SELAM GENÇLER BU BENİM İKİNCİ HİKAYEM UMARIM BEĞENİRSİNİZ...
(MULTİMEDİA HİCRAN)
İYİ OKUMALAR...
Pencerenin kenarında oturmuş kulaklıklarım kulağımda dışarıdaki insanları izliyordum, herkezde bir koşturmaca... Yağmurlu havada yürüyen insanları boş bir plağa benzettim, hep aynı şeyler sürekli tekrarlanıyor, o an hayat bana fazlasıyla anlamsız geldi... samimi'de değildi hayat benim için, insanlar bir yana, adapta olunan şeyler oldukça aptalca geliyordu, herkez herşey rutine bağlı... Aslında başka bir yönden de düşündüğümde hayat garip değildi aslında, garip olan insanlardı. Bakış açıları, gördükleri ve görmek istenilenler. Başımı eğip insanların yüzlerini inceledim, nefes aldıklarına dahi sevinmeleri gerekirken kimsenin yüzü gülmüyordu. Sanki mutsuz olmak için çabalıyordu insanlar. Düşüncelerim elimden kayıp yere düşen ve parçalanan fincanla son buldu, oysa ki çok sevdiğim salep'i özenle hazırlamıştım kendime. Sinirle söylenip fincan parçalarını toparlarken ablam hızla salona girdi
''Hicran ne oldu ?''çok geçmeden bakışlarımı parçalanan fincandan ayırıp ablam ile buluşturduğumda söylene söylene eğildiğim yerden doğruldum
''Off abla yaa kırk yılın başında canım salep çekti onuda içemeden ortalığı mahvettim ''yıllardır hala devam eden sevgi dolu gözleriyle baktı, yanaklarımı avuçlarının arasına aldığında, hayranlıkla suratını inceledi ablasının, anne olmak ona yakışıyordu...

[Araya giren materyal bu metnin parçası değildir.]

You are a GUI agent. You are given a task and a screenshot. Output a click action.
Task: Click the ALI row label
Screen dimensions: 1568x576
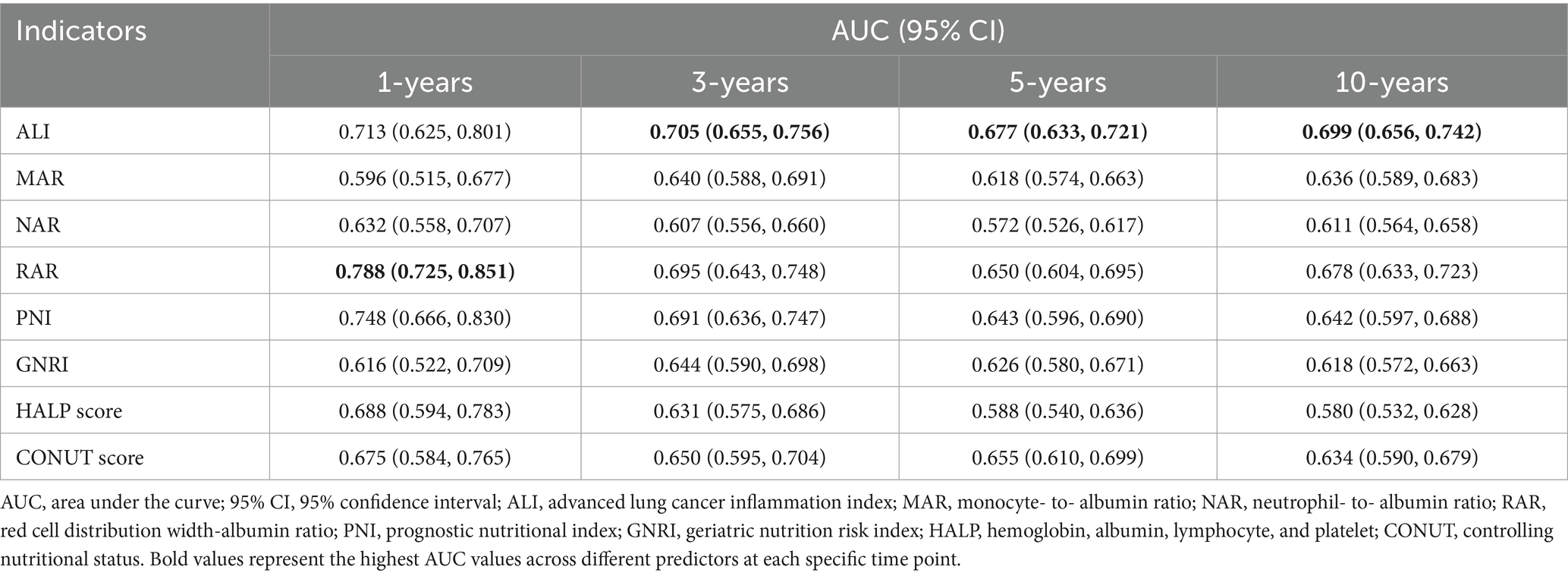33,132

''Üzülme, hadi üstüne sıkı birşeyeler giyinde salep içmeye gidelim'' sevinçle kollarımı ablamın boynuna doladığımda ona karşı minnet duydum, çünkü evde oldukça sıkılmıştım
''Veda'yla aras ne olacak ?''
''Enişten beş dakikaya evde olurmuş, hadi git üstüne montunu giy''
''Peki'' hızla odaya geçip siyah kalın montumu üzerime geçirdim. Cüzdanı telefonu ve anahtarlarımı da montundaki yerini alırken ablam ile evden çıkıp onun arabasına doğru yöneliyorduk
''Ablacım''
''Efendim hayatım ?''
''Benim woswos'la gidelim mi ? Hem uzun zamandır kullanmıyorum '' ondokuz yaşında olmama rağmen geçen sene ehliyetimi almış ve aşık olduğum sarı woswosu eniştem doğum günü hediyesi olarak almıştı. Erkekleri sevdiğim pek söylenemezdi, eniştem ile tanıştıktan sonra anladım ki iyi adamlarda varmış bu dünyada. Eniştem beni ablam için , ailemi kaybettiğim için, yetim kaldığım için değilde beni ben olduğum için seviyordu. Ablam, yeğenlerim ve dilay dışında hayatımda yer alan doğru dediğim nadir insanlardan biriydi eniştem... Tanrı aşkına onlardan başka kimim vardı ki zaten...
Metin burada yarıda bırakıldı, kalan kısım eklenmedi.